For me, the court’s decision represents both a violation of the Constitution and the privileging of Christianity over other belief systems at public events. I recognize that Christians have a long and troubled history of excluding and harming members of other religious groups. I think Christians need to ask for forgiveness from the many other people of faith we have ignored, wounded, silenced, injured, or otherwise hurt.
Our work now is to open our arms to and affirm other religious practices and beliefs in a religiously diverse world. The last thing Christians need to do is impose our traditions on others in public settings.
Over the last 15 years, I have been asked to open many public gatherings “with a prayer or some religious reflection,” as it is often said. Over the years I have always, without fail, referred to the “Holy One, known to us by so many different names and revealed to us in so many different ways.”
Although I have tried to be wildly inclusive and never referred to Jesus or God, I have received feedback from participants that however phrased, it is uncomfortable for some folks to begin the proceedings with prayer.
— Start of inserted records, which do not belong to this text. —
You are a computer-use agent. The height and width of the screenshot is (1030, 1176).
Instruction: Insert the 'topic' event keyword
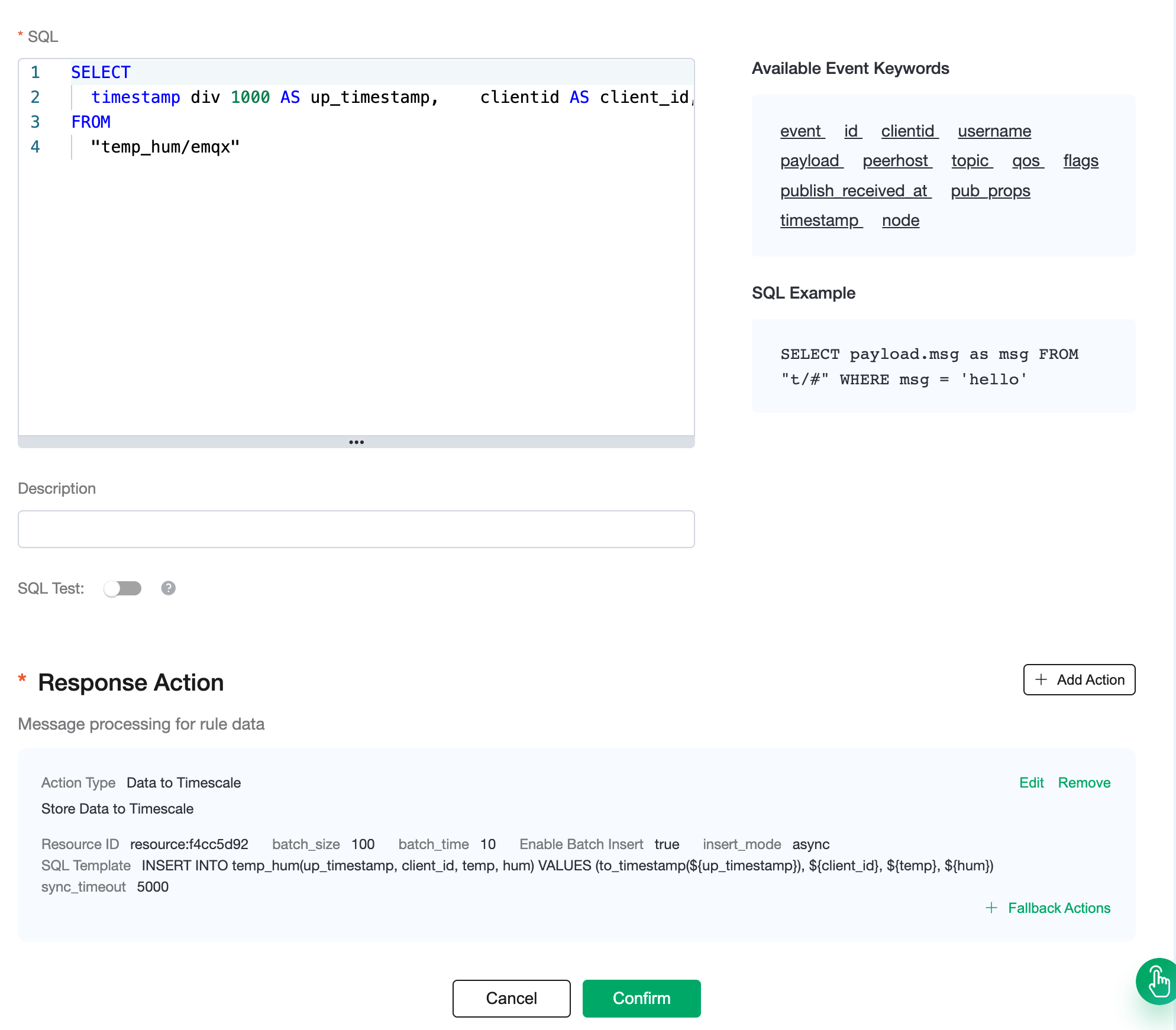pyautogui.click(x=970, y=161)
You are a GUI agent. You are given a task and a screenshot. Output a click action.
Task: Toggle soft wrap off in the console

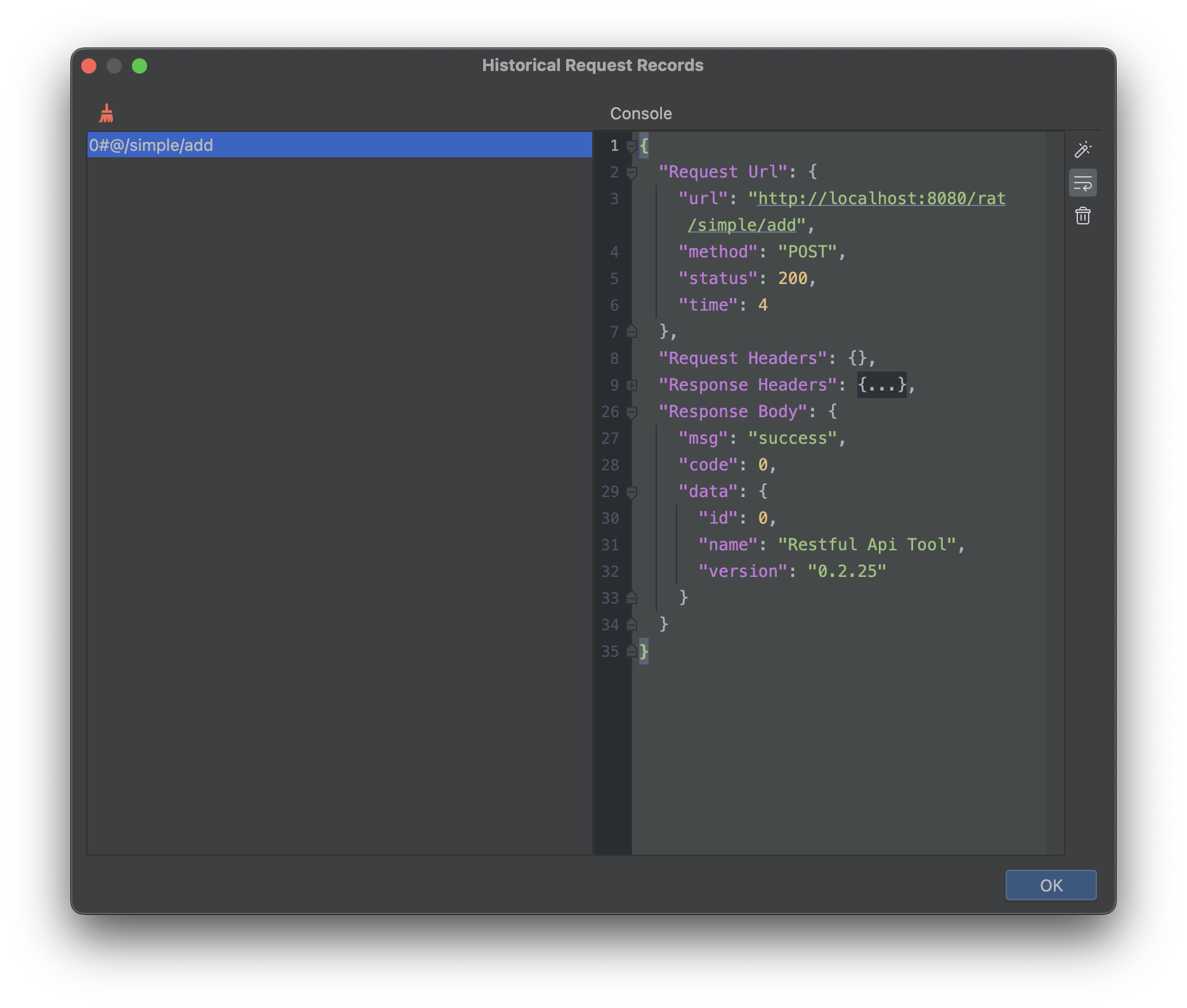(1083, 183)
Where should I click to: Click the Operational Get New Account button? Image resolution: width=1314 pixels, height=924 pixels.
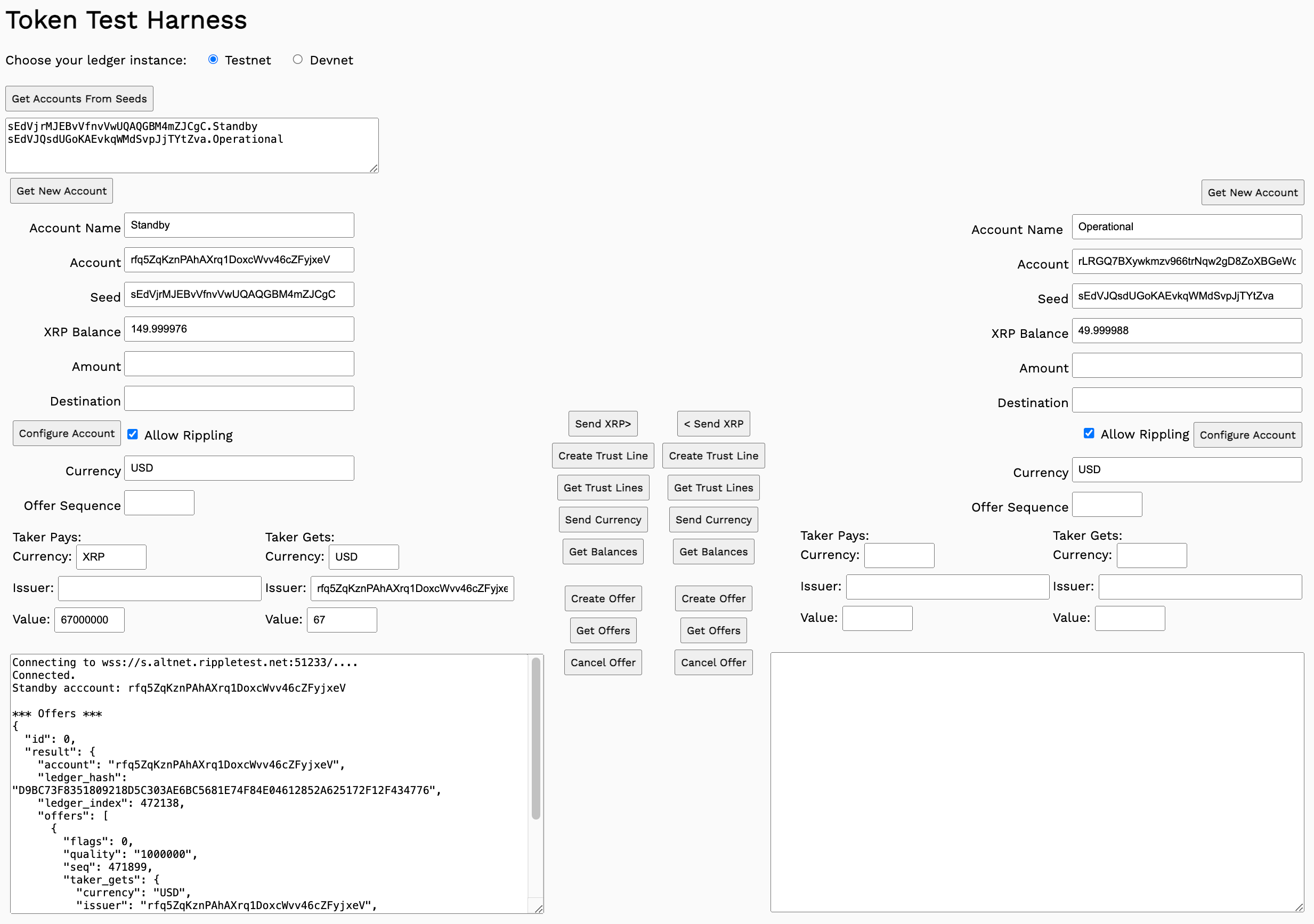coord(1252,192)
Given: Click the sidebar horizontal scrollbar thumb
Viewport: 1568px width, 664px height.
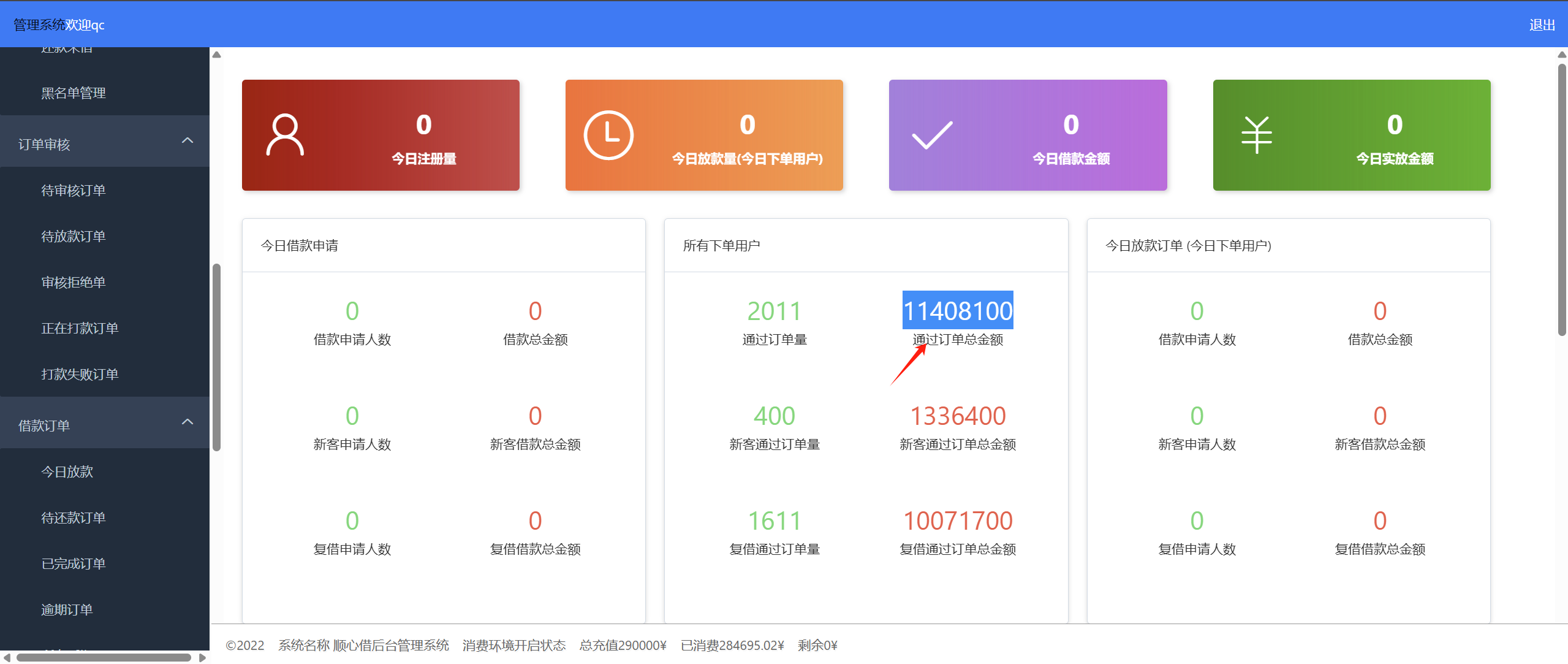Looking at the screenshot, I should (x=104, y=658).
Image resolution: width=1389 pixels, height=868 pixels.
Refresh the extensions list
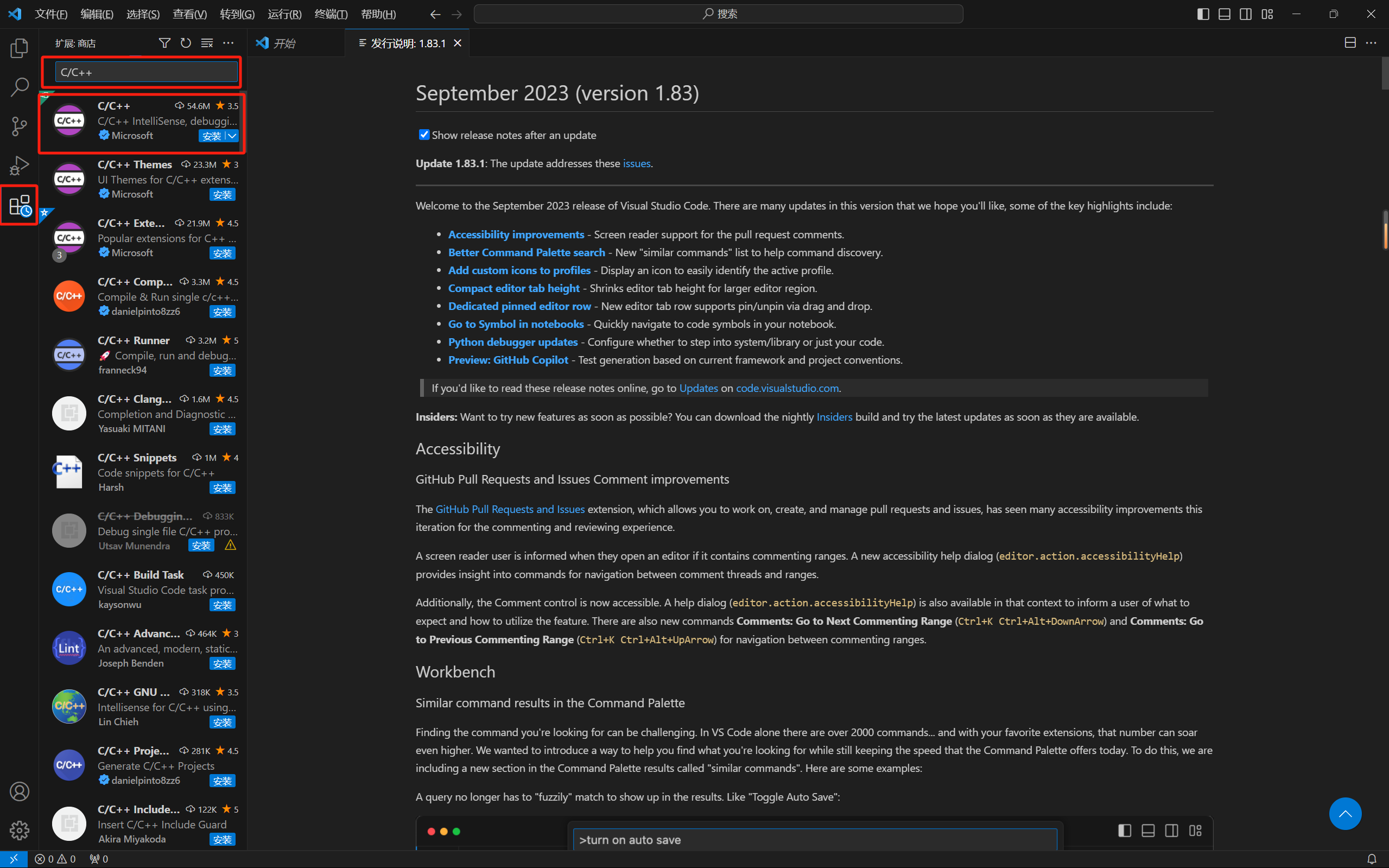click(x=186, y=43)
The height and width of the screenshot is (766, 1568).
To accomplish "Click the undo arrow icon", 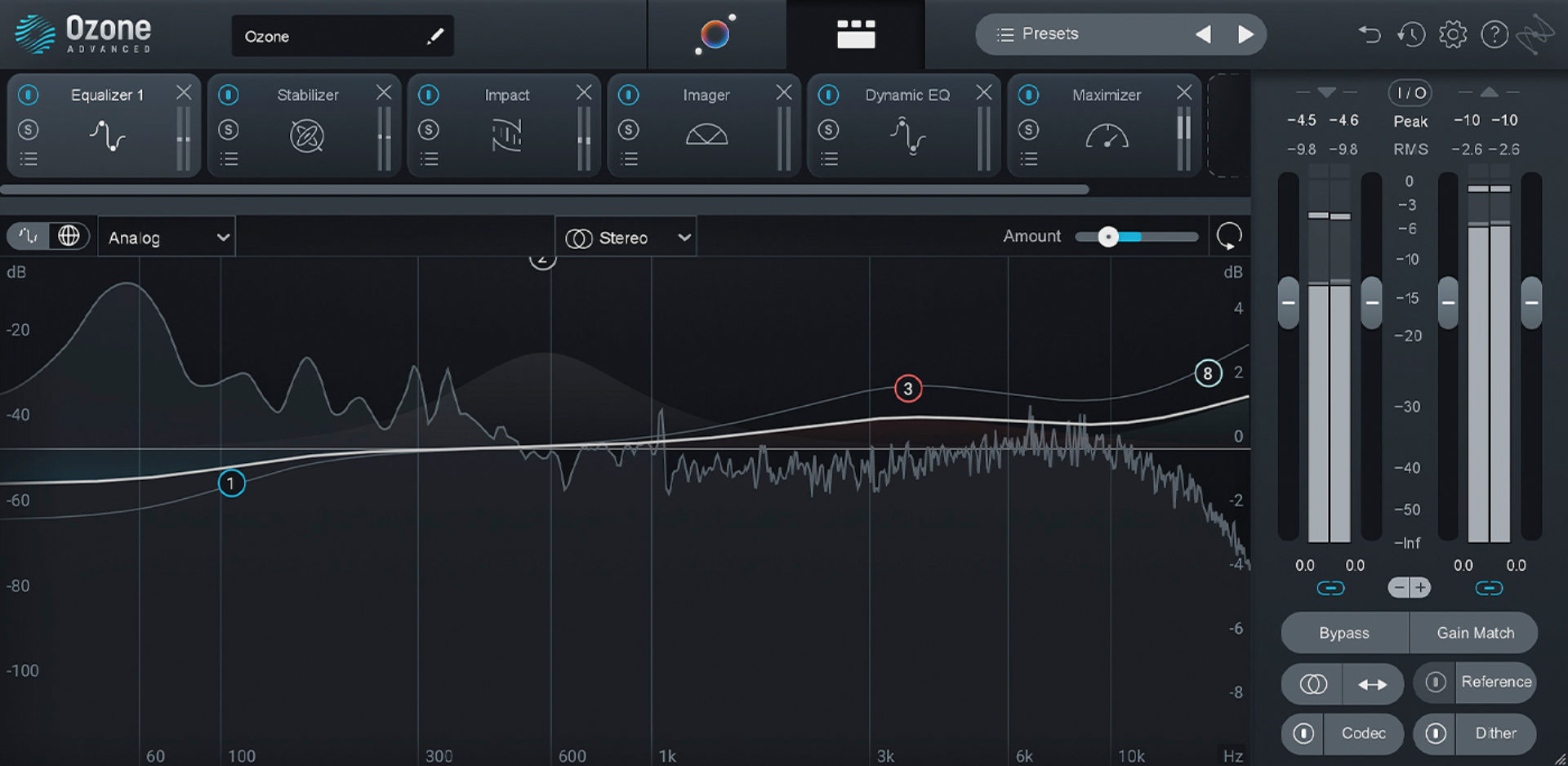I will click(x=1370, y=34).
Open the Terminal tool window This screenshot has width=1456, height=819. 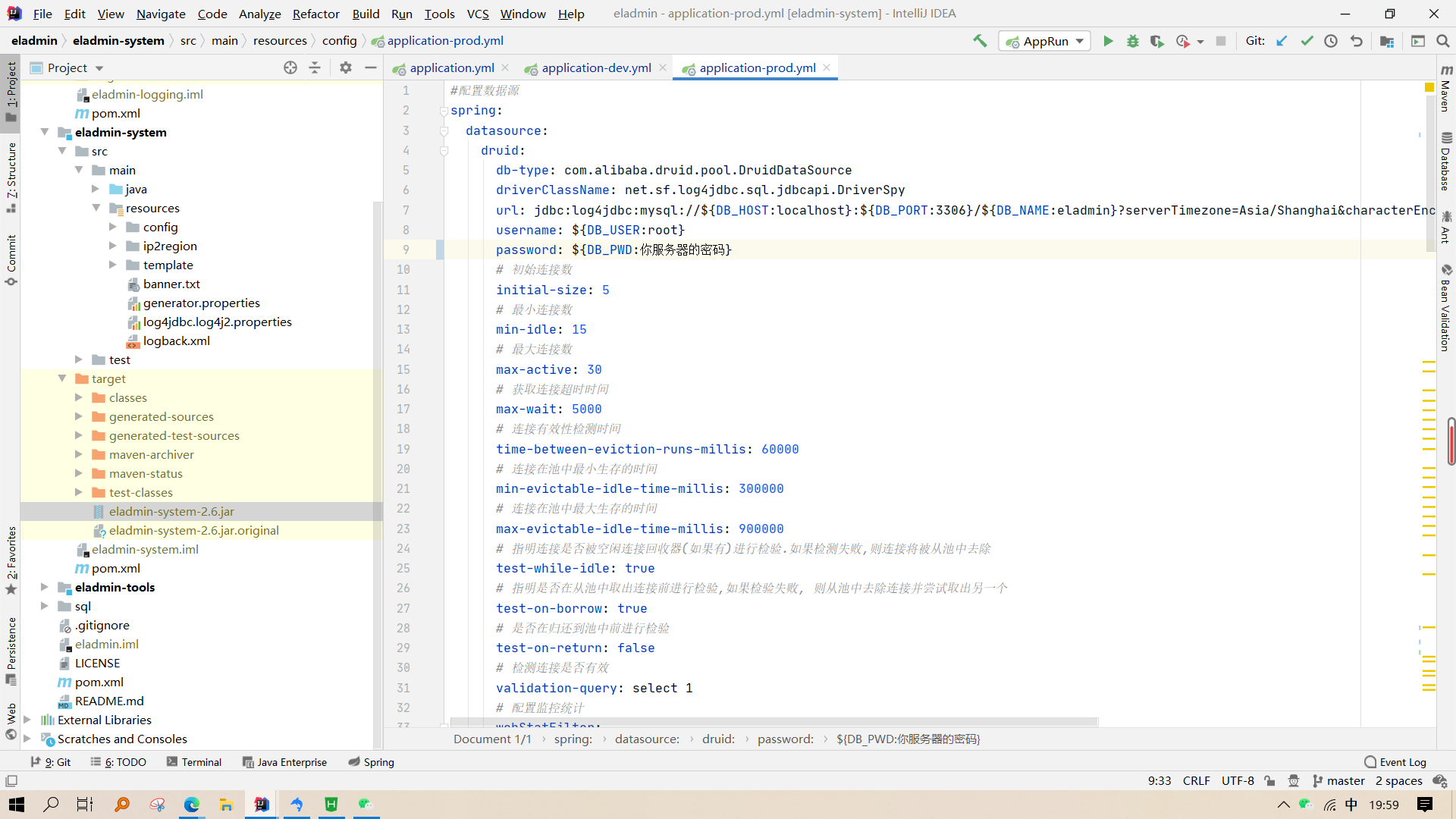point(194,762)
So now, more often than not, I simply invite people to settle into a time of shared silence — to grow quiet and contemplative together, whatever that means for each individual present. Should some people choose to pray during the silence, that is their business; if some other people think about what they will have for dinner or remind themselves to fill the tank with gas on the way home, that is also their business.
What upsets me about the Supreme Court’s decision is that it denies the beautiful tapestry we are creating in a country that is increasingly multi-faith. The Supreme Court decision is dangerous because it will, once again, make faiths other than Christianity invisible and powerless.
Christian prayer is a good thing — in settings that are clearly and explicitly Christian. Otherwise, Christian prayer can be unwelcome at best and oppressive at worst. As a Christian pastor, I want to honor my sisters and brothers of all faiths, and not impose my beliefs, language, practices, or prayers on them in any setting in any way.